> _Фрагмент текста_:
Множество важных семейных событий, и горестных, и радостных, тоже говорили о том, что наступило новое время.
Во-первых, уход ее любимой младшей сестры, наперсницы юных дней, Мари-Аликс, которая умерла в Пиле ранней весной 1934 года. В следующем году родились двое детей у Ива и Люси Ланвен: Мари-Жанна и Бернар. Тогда же Ив занял пост в дирекции парфюмерного отделения и начал работать вместе с Жаном де Полиньяком. Сын Мари-Аликс, Жан Гомон-Ланвен, получивший диплом Свободной школы политических наук, умный и предприимчивый молодой человек, тоже уже работал у Ланвен.
Были и другие заботы: хрупкое здоровье и душевное состояние Мари-Бланш. В 1935 году Надя Буланже потеряла мать, это стало для нее настоящей трагедией, потому что она была привязана к матери так же, как и в раннем детстве. Эта смерть даже стала причиной нервного срыва Мари-Бланш, считавшей себя духовной дочерью пианистки. Ей было необходимо выразить Наде свою скорбь, но при этом она не допускала, чтобы внимание близких к ее собственной особе ослабело.
Вернее, она хотела, чтобы Наде выразила соболезнование не она, а кто-то другой, поэтому Жан написал пианистке письмо, объясняя причину, по которой они с женой не были на похоронах: «Мари-Бланш сегодня утром впервые за это время вышла из дома, чтобы навестить вас. Температура почти не опускается, и врач настоятельно советовал увезти ее отсюда.

Сохранённые данные

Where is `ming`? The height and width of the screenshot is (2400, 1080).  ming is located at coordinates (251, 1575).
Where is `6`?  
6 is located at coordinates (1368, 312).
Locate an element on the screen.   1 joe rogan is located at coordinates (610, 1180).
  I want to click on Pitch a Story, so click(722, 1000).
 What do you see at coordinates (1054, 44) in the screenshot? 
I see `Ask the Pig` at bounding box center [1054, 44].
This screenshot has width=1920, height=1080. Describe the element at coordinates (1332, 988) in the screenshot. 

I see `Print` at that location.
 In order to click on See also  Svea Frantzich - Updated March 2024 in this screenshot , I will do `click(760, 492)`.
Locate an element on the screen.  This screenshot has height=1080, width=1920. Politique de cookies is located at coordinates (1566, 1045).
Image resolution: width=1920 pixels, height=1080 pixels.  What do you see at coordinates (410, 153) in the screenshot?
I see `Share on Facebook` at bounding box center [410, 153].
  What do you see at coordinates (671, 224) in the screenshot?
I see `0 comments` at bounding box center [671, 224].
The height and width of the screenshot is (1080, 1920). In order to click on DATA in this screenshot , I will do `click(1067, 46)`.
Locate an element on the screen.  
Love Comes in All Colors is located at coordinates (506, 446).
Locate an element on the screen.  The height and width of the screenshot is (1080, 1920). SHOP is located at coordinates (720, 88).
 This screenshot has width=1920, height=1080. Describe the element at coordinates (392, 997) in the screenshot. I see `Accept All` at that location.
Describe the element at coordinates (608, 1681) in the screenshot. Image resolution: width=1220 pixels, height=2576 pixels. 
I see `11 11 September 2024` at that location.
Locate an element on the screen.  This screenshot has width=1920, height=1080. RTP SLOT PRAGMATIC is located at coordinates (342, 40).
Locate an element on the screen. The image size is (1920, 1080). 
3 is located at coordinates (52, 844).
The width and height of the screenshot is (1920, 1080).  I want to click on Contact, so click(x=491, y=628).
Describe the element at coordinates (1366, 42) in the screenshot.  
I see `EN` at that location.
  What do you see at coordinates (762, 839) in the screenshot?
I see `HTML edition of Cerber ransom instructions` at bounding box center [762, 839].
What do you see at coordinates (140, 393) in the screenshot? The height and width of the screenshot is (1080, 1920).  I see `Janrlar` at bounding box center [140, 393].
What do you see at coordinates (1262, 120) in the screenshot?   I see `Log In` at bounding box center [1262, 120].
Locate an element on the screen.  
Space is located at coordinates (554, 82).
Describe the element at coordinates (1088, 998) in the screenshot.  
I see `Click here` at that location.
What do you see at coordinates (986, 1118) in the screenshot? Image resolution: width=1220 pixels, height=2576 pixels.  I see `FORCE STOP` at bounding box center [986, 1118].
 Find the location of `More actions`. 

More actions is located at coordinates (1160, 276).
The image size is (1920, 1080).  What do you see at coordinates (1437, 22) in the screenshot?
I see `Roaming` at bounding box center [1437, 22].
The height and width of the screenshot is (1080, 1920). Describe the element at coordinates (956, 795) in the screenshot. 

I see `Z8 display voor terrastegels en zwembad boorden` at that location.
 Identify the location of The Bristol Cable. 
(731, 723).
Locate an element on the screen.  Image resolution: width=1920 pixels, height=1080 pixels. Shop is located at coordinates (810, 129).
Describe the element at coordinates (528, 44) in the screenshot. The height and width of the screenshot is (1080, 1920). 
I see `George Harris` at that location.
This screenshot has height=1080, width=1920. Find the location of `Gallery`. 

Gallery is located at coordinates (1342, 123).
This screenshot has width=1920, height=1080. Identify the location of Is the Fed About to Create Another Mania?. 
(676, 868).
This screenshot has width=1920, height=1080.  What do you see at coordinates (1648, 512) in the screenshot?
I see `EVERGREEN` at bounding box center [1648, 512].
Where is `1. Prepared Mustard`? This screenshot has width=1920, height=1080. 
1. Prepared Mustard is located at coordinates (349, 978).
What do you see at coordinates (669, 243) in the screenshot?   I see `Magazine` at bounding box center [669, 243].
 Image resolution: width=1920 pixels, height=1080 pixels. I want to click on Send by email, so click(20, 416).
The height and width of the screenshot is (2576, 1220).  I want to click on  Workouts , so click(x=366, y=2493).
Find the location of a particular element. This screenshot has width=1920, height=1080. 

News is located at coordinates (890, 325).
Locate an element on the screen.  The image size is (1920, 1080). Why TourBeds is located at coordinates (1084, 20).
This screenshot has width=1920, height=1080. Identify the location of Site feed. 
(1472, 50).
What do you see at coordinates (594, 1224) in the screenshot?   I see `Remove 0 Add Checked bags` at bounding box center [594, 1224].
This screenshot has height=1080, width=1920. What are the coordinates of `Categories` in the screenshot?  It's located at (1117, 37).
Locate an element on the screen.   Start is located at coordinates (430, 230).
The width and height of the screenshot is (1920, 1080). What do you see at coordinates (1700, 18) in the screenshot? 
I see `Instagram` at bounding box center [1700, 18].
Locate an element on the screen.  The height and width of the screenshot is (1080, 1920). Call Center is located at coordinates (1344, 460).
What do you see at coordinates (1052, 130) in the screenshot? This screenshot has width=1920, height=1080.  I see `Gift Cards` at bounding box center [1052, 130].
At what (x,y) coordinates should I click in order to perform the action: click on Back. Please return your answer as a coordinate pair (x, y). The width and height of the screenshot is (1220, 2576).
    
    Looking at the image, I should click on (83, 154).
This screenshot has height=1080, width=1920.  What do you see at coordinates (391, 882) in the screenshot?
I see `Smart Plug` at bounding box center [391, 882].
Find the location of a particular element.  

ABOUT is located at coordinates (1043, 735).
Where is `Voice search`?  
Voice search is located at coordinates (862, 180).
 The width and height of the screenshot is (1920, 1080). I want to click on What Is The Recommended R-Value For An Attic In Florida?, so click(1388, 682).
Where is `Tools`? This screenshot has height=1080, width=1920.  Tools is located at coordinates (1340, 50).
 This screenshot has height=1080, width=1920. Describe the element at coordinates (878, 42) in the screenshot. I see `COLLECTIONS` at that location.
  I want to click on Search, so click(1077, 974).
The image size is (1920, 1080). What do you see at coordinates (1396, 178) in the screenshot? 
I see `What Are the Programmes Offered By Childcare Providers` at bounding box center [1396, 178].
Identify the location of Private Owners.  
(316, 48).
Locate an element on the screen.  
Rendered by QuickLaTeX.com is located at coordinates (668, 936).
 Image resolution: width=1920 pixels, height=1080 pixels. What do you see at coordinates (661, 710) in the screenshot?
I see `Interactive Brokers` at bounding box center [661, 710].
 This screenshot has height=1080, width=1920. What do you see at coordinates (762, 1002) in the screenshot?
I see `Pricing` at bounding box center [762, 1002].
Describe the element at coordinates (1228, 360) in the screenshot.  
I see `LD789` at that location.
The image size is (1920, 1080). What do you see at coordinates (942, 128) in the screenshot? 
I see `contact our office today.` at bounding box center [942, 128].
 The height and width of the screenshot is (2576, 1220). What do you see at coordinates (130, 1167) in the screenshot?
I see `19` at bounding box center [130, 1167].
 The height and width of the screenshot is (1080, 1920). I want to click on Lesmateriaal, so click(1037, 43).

> _Задание_:
Воспроизведите полностью фрагмент о семейных событиях Ланвен, не меняя в нем ни слова и ни одного знака.

> _Результат_:
Множество важных семейных событий, и горестных, и радостных, тоже говорили о том, что наступило новое время.
Во-первых, уход ее любимой младшей сестры, наперсницы юных дней, Мари-Аликс, которая умерла в Пиле ранней весной 1934 года. В следующем году родились двое детей у Ива и Люси Ланвен: Мари-Жанна и Бернар. Тогда же Ив занял пост в дирекции парфюмерного отделения и начал работать вместе с Жаном де Полиньяком. Сын Мари-Аликс, Жан Гомон-Ланвен, получивший диплом Свободной школы политических наук, умный и предприимчивый молодой человек, тоже уже работал у Ланвен.
Были и другие заботы: хрупкое здоровье и душевное состояние Мари-Бланш. В 1935 году Надя Буланже потеряла мать, это стало для нее настоящей трагедией, потому что она была привязана к матери так же, как и в раннем детстве. Эта смерть даже стала причиной нервного срыва Мари-Бланш, считавшей себя духовной дочерью пианистки. Ей было необходимо выразить Наде свою скорбь, но при этом она не допускала, чтобы внимание близких к ее собственной особе ослабело.
Вернее, она хотела, чтобы Наде выразила соболезнование не она, а кто-то другой, поэтому Жан написал пианистке письмо, объясняя причину, по которой они с женой не были на похоронах: «Мари-Бланш сегодня утром впервые за это время вышла из дома, чтобы навестить вас. Температура почти не опускается, и врач настоятельно советовал увезти ее отсюда.